Saved entries
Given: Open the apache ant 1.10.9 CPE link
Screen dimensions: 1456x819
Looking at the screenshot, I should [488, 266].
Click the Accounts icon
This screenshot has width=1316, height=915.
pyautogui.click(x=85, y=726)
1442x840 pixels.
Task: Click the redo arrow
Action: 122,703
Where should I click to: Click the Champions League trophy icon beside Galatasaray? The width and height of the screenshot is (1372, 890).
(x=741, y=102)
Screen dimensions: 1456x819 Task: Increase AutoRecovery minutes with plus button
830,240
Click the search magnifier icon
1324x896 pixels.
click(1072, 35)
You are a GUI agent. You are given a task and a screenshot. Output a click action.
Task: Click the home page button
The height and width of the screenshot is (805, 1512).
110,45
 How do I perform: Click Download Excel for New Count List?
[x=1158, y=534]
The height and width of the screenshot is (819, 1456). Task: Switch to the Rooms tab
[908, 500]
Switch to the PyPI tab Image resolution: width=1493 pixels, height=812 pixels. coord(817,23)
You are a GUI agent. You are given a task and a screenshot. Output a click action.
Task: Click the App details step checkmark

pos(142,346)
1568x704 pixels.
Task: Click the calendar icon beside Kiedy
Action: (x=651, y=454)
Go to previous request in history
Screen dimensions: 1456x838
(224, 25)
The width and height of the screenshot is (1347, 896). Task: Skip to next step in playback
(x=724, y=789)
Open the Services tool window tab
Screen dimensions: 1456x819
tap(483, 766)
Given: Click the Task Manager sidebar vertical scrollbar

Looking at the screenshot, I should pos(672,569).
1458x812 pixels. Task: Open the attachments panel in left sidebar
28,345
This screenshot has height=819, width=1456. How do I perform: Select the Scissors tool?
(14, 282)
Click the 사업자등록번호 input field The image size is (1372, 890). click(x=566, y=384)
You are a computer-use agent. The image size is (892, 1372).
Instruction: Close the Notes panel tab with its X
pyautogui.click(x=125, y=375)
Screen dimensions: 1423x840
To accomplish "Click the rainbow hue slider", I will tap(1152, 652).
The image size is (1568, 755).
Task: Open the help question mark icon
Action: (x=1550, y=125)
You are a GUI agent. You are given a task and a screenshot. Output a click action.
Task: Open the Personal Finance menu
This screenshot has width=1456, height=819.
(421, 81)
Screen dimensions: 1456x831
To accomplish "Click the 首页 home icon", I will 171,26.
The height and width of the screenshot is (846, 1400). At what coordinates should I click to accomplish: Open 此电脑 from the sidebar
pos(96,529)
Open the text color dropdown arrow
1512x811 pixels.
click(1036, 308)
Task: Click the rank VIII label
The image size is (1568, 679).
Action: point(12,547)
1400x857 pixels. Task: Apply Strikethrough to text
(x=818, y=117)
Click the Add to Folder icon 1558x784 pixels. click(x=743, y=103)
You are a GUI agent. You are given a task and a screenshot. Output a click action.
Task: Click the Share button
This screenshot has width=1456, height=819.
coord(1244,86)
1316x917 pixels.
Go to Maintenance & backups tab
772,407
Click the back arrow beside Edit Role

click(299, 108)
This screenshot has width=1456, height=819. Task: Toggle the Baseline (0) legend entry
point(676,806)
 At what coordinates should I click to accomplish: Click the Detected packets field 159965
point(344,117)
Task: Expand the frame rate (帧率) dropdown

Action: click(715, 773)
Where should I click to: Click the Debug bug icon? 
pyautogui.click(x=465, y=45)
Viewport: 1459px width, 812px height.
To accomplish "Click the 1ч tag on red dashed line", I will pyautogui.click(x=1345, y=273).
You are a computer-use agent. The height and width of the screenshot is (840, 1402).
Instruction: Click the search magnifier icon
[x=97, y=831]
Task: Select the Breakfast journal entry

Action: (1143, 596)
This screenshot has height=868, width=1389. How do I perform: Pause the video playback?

Exercise:
Write each record out again exactly.

Your solution:
Given: Open the apache ant 1.10.9 CPE link
Screen dimensions: 1456x819
Looking at the screenshot, I should [488, 266].
Click the Accounts icon
This screenshot has width=1316, height=915.
pyautogui.click(x=85, y=726)
1442x840 pixels.
Task: Click the redo arrow
Action: 122,703
Where should I click to: Click the Champions League trophy icon beside Galatasaray? The width and height of the screenshot is (1372, 890).
(x=741, y=102)
Screen dimensions: 1456x819 Task: Increase AutoRecovery minutes with plus button
830,240
Click the search magnifier icon
1324x896 pixels.
click(1072, 35)
You are a GUI agent. You are given a task and a screenshot. Output a click action.
Task: Click the home page button
The height and width of the screenshot is (805, 1512).
110,45
 How do I perform: Click Download Excel for New Count List?
[x=1158, y=534]
The height and width of the screenshot is (819, 1456). Task: Switch to the Rooms tab
[908, 500]
Switch to the PyPI tab Image resolution: width=1493 pixels, height=812 pixels. coord(817,23)
You are a GUI agent. You are given a task and a screenshot. Output a click action.
Task: Click the App details step checkmark

pos(142,346)
1568x704 pixels.
Task: Click the calendar icon beside Kiedy
Action: (x=651, y=454)
Go to previous request in history
Screen dimensions: 1456x838
(224, 25)
The width and height of the screenshot is (1347, 896). Task: Skip to next step in playback
(x=724, y=789)
Open the Services tool window tab
Screen dimensions: 1456x819
tap(483, 766)
Given: Click the Task Manager sidebar vertical scrollbar

Looking at the screenshot, I should pos(672,569).
1458x812 pixels. Task: Open the attachments panel in left sidebar
28,345
This screenshot has height=819, width=1456. How do I perform: Select the Scissors tool?
(14, 282)
Click the 사업자등록번호 input field The image size is (1372, 890). click(x=566, y=384)
You are a computer-use agent. The image size is (892, 1372).
Instruction: Close the Notes panel tab with its X
pyautogui.click(x=125, y=375)
Screen dimensions: 1423x840
To accomplish "Click the rainbow hue slider", I will tap(1152, 652).
The image size is (1568, 755).
Task: Open the help question mark icon
Action: (x=1550, y=125)
You are a GUI agent. You are given a task and a screenshot. Output a click action.
Task: Open the Personal Finance menu
This screenshot has width=1456, height=819.
(421, 81)
Screen dimensions: 1456x831
To accomplish "Click the 首页 home icon", I will 171,26.
The height and width of the screenshot is (846, 1400). At what coordinates should I click to accomplish: Open 此电脑 from the sidebar
pos(96,529)
Open the text color dropdown arrow
1512x811 pixels.
click(1036, 308)
Task: Click the rank VIII label
The image size is (1568, 679).
Action: point(12,547)
1400x857 pixels. Task: Apply Strikethrough to text
(x=818, y=117)
Click the Add to Folder icon 1558x784 pixels. click(x=743, y=103)
You are a GUI agent. You are given a task and a screenshot. Output a click action.
Task: Click the Share button
This screenshot has width=1456, height=819.
coord(1244,86)
1316x917 pixels.
Go to Maintenance & backups tab
772,407
Click the back arrow beside Edit Role

click(299, 108)
This screenshot has width=1456, height=819. Task: Toggle the Baseline (0) legend entry
point(676,806)
 At what coordinates should I click to accomplish: Click the Detected packets field 159965
point(344,117)
Task: Expand the frame rate (帧率) dropdown

Action: click(715, 773)
Where should I click to: Click the Debug bug icon? 
pyautogui.click(x=465, y=45)
Viewport: 1459px width, 812px height.
To accomplish "Click the 1ч tag on red dashed line", I will pyautogui.click(x=1345, y=273).
You are a computer-use agent. The height and width of the screenshot is (840, 1402).
Instruction: Click the search magnifier icon
[x=97, y=831]
Task: Select the Breakfast journal entry

Action: (1143, 596)
This screenshot has height=868, width=1389. How do I perform: Pause the video playback?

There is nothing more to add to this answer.